Seperti pernah disinggung sebelumnya, bahwa predikat santri bukan penghalang untuk berkiprah di luar ‘habitat’ kepesantrenan. Karena pendidikan di pesantren yang menekankan aspek survival, ditujukan agar santri bisa survive saat terjun di masyarakat. Siap menghadapi tantangan zaman, dimanapun dan kapanpun. Jadi, tidak perlu risau saat melihat santri yang berkiprah di luar ‘habitatnya’.
Santri di era milenial yang serba digital ini, dituntut bisa lebih adaptif dengan berbagai pernak-pernik kemajuan zaman. Santri harus akrab dengan kemajuan teknologi terkini. Teknologi harus dikuasai, karena bisa menjadi ‘wasilah’ kebaikan jika dikendalikan seorang santri yang berpengetahuan dan berwawasan luas.
Melihat kondisi yang ada, kita butuh santri yang sekaligus sineas andal, yang bisa membuat film, sinetron maupun video klip yang berkualitas. Sehingga tidak akan ada lagi tayangan yang meresahkan akibat keterbatasan pengetahuan para sineasnya saat membuat sinetron atau film religi, misalnya.
Kita butuh santri yang sekaligus entertainer andal di media TV, sehingga tidak akan ada lagi entertainer yang ‘menjual’ kekurangan dan perbedaan yang meresahkan masyarakat, karena keterbatasan pengetahuan yang dimilikinya. Padahal, tema ‘agama’ sangat kaya untuk bisa ditampilkan dari atas panggung.
Kita butuh santri yang sekaligus musisi, yang mampu menciptakan lagu kontemplatif bagi siapapun yang menyimaknya. Mampu membangkitkan optimisme di kalangan umat dengan skill musikalitas mumpuni yang dimilikinya.

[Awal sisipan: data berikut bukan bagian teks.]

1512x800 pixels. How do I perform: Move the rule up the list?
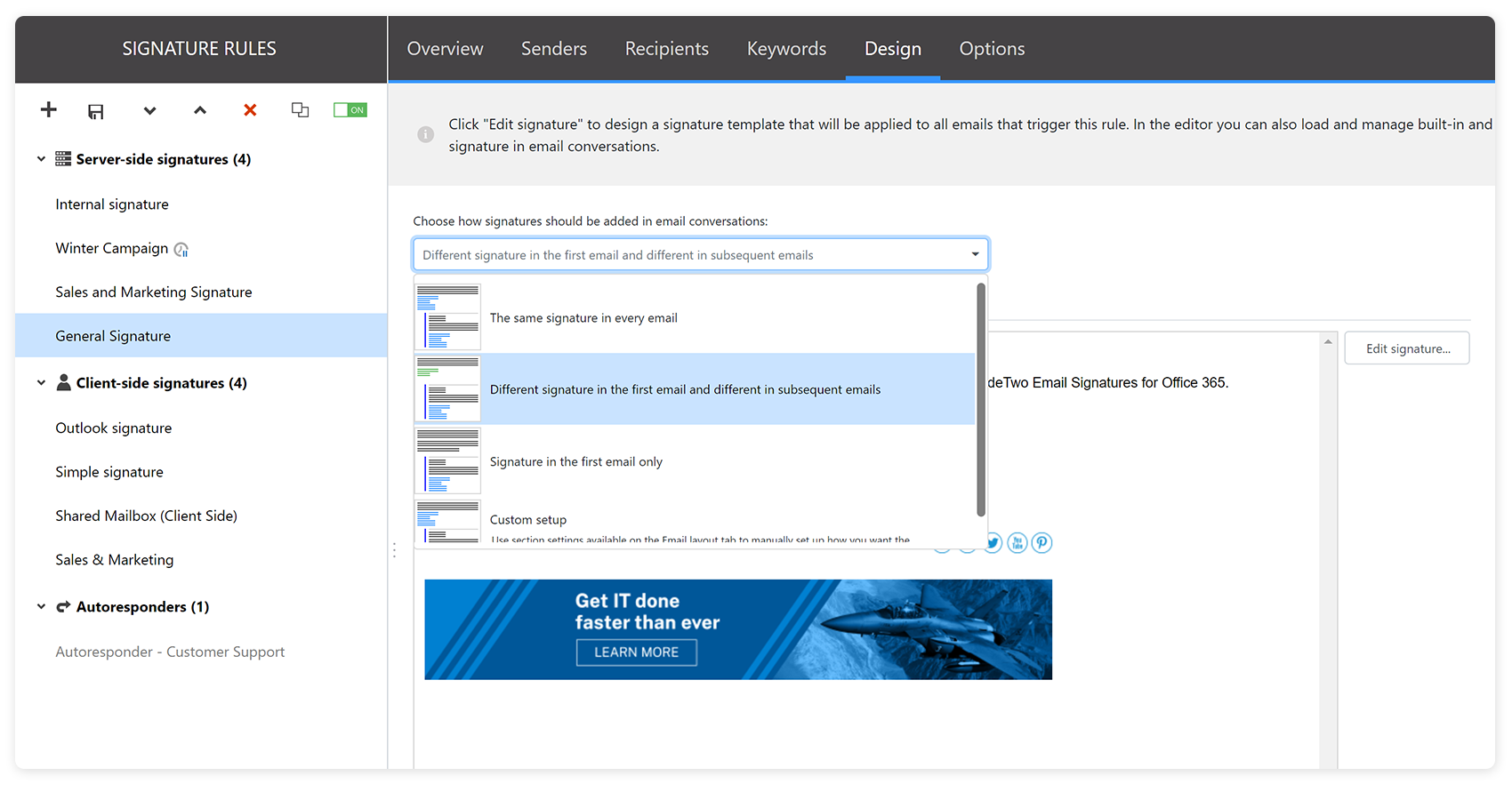[x=199, y=110]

Kita masih butuh lebih banyak santri yang sekaligus entrepreneur, yang mampu menggerakkan ekonomi umat. Bukan sekedar ramai dalam kemasan, namun juga piawai dalam kemaslahatan.
Kita butuh santri yang sekaligus teknokrat, sehingga diharapkan bisa menghasilkan aplikasi yang maslahat bagi masyarakat. Menjadikan teknologi menjadi wasilah kemaslahatan, bukan kemudaratan bagi usernya.
Kita butuh santri sekaligus Youtuber yang handal. Bisa membuat konten inspiratif, bukan sensasi demi meraih adsense semata. Dengan tampilnya santri yang jadi Youtuber, diharapkan mampu mengembalikan kesadaran kolektif jutaan follower yang sekian lama terbuai dengan konten sensasional dari para Youtuber papan atas, yang dikenal gemar mengumbar sensasi, bukan prestasi.
Predikat santri seharusnya menjadi katalisator dalam setiap tindakan perbaikan di segala zaman yang kian menantang. Kesederhanaan dalam sandang, papan dan pangan, tidak membuat santri ‘kagetan’ ketika mendapatkan kenikmatan. Santri yang terbiasa makan dengan menu ala kadarnya, tidak akan kaget saat mendapatkan menu sultan di hadapannya.
Intinya, santri itu sederhana dalam menjalani kehidupan, tapi mewah dalam wawasan maupun pemikiran.